On a bright autumn day, sun shining on the beautiful Lake District scenery, the Vintage Sports Car Club held its fourteenth annual Lakeland Trial. Sixty-six cars attempted some 13 trials sections in the Buttermere, Loweswater and Lorton area. As usual, many of the sections proved to be extremely difficult, particularly those in the forest where the soft ground under the trees provided very little grip and soon cut up into a sea of mud after rain the previous week.

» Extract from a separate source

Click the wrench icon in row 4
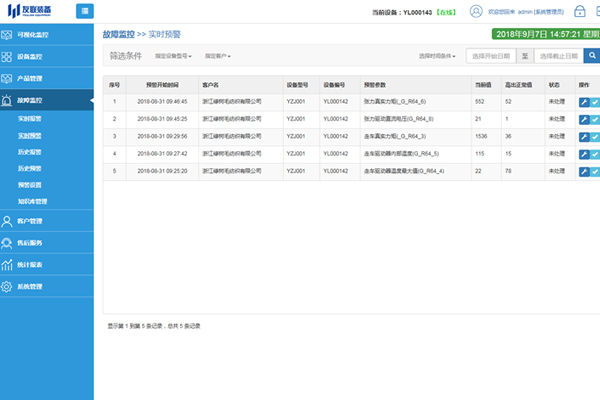Viewport: 600px width, 400px height. coord(584,154)
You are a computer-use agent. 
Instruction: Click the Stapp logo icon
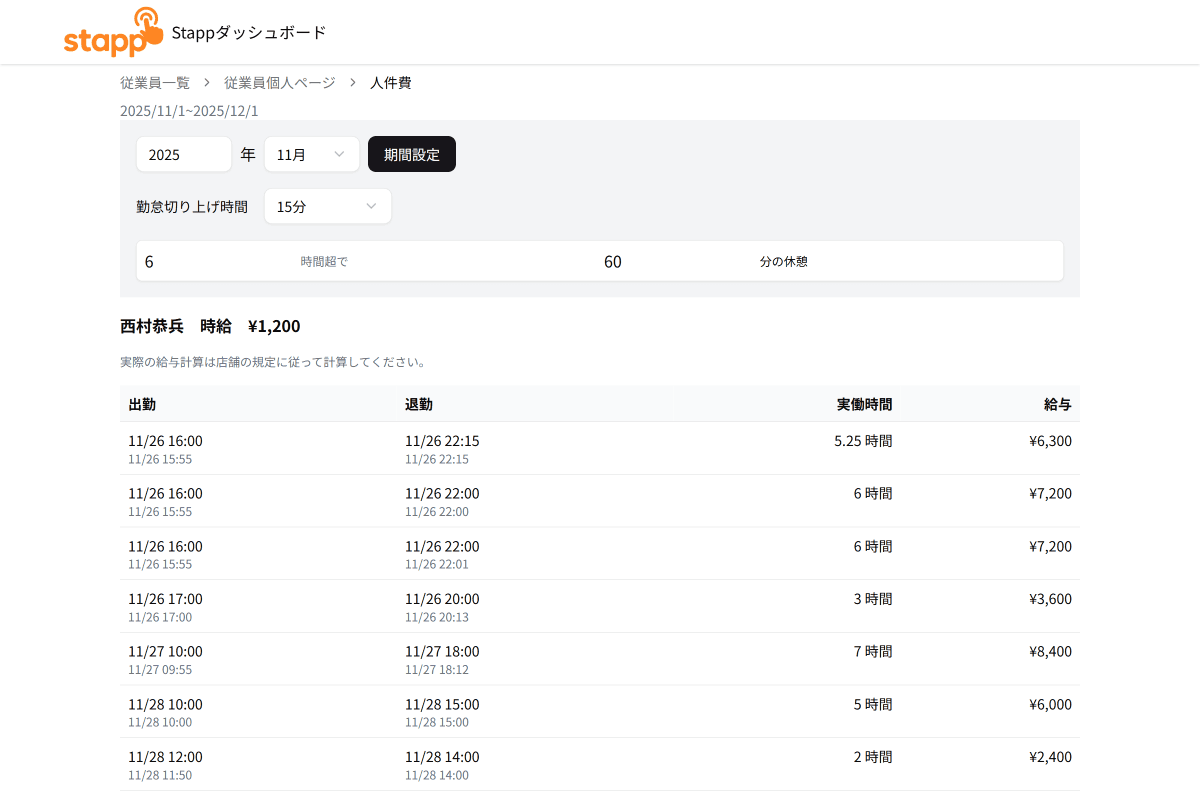click(x=112, y=32)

Those who did well on the forest sections were able to build up a useful lead over the opposition, for instance Geoff Winder (Austin Ulster) who eventually won the trial, managed to score 19 out of a possible 20 on “Thirlby’s Folly”, only Ian Stirling (Frazer Nash Nurburg). Brian Gray (Vauxhall 30/98), Richard Parker (Austin 7 saloon), winner of the touring class, and David Thirlby himself (Anzani Frazer Nash) actually getting into double figures, the majority of competitors failing at five or six. Thirlby’s car had to retire shortly after its attempt on the section, named after its driver, due to a loose flywheel, necessitating a tow from Motor Sport’s road test Mercedes-Benz 300GD.
“How Dyke” was another section which proved to be extremely difficult many competitors failing even to reach the start unaided. Here, those who arrived early had a distinct advantage, since the first few yards into the section soon cut up so badly that latecomers were lucky to reach the first marker.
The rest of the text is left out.